What is the UN resolution on the Mine Ban Treaty?
Each year since 1997, the United Nations General Assembly has adopted a “Resolution on the Implementation of the 1997 Convention on the Prohibition of the Use, Stockpiling, Production and Transfer of Anti-personnel Mines and on Their Destruction,” commonly known as the Mine Ban Treaty or Ottawa Convention. This resolution provides an important opportunity for all states, especially those still outside the Mine Ban Treaty, to reaffirm their support for the ban on antipersonnel mines and the objective of the treaty’s universalization and implementation.
How do states vote on the UNGA resolution?

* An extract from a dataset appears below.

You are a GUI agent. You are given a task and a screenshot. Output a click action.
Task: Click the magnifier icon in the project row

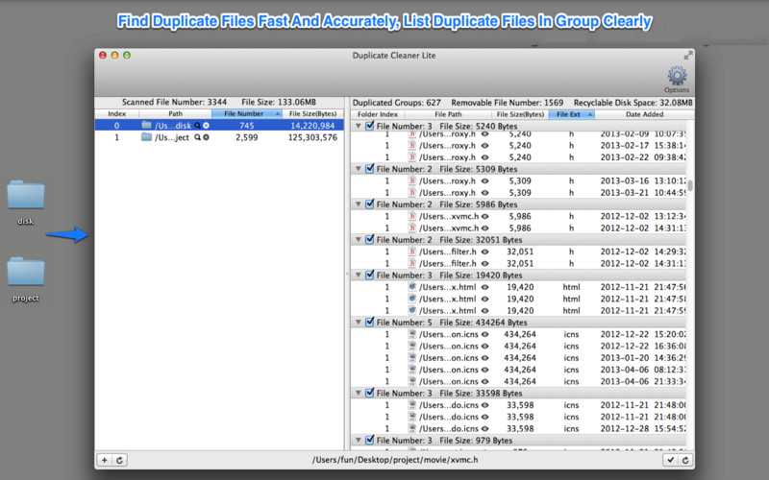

Over the past 15 years the UN Resolution on the Mine Ban Treaty has enjoyed broad support. In 2010, 2012 and 2013, a total of 165 states voted in support of the resolution, the highest number to vote in support since 1997 (the lowest was 138 in 2001).
About half of the 35 states that remain outside the Mine Ban Treaty usually vote in favor of the UN Resolution, including six that have voted in favor of every resolution since 1997: Armenia, Bahrain, Georgia, Singapore, Sri Lanka, and the United Arab Emirates (UAE).
Over time, several states have softened their stance on the resolution.
Ten states not party that used to consistently abstain or be absent now vote in favor: Azerbaijan, China, Kazakhstan, Lao PDR, Marshall Islands, FS Micronesia, Mongolia, Morocco and Tonga. A number of countries have acceded to the Mine Ban Treaty after voting in support of consecutive UNGA resolutions, including Belarus, Bhutan, Republic of the Congo, Equatorial Guinea, Eritrea, Estonia, FYR Macedonia, Nigeria, Oman, Papua New Guinea, Somalia and Turkey.
The number of states abstaining from supporting the resolution has ranged from a high of 23 to a low of 17. A group of states that could be described as most actively opposed to the Mine Ban Treaty are the 14 states not party that have abstained on consecutive resolutions since 1997 (unless noted in parentheses): Cuba, Egypt, India, Iran, Israel, Myanmar, North Korea (since 2007), Pakistan, Russia, South Korea, Syria, Uzbekistan (since 1999), the US, and Vietnam (since 1998).
Despite being the first country to introduce a resolution to ban antipersonnel landmines in 1996, the US has abstained on every UNGA resolution on the Mine Ban Treaty.
After voting in support of the resolution, Lebanon became the first and only country to ever vote against the annual resolution in 1999. It has since abstained from voting each year.
The voting record on annual resolutions is available on the UN Office of Disarmament Affairs' database.
What is the process for adoption of the UN Resolution?
In recent years, the resolution has been co-sponsored by three states: the current, previous and incoming presidents of the Mine Ban Treaty. In late October, the draft resolution is introduced for debate and an initial vote by the UNGA First Committee on disarmament and international security.
It is then voted on and adopted for a final time by the entire UNGA in early December. Both the initial and final votes are open to all UN member states present.
Why should states vote in favor of the UN Resolution?
All States Parties to the Mine Ban Treaty should always vote in favor of the annual resolution as their vote constitutes a public sign of support and understanding of the need for full universalization and effective implementation of the treaty.
All states that have not joined the Mine Ban Treaty should vote in favor of the annual resolution to express their support for the treaty’s humanitarian objective of a world free of antipersonnel landmines. Such a vote provides an important signal of support for the Mine Ban Treaty and is considered an interim, confidence-building step towards their eventual accession or ratification of the treaty.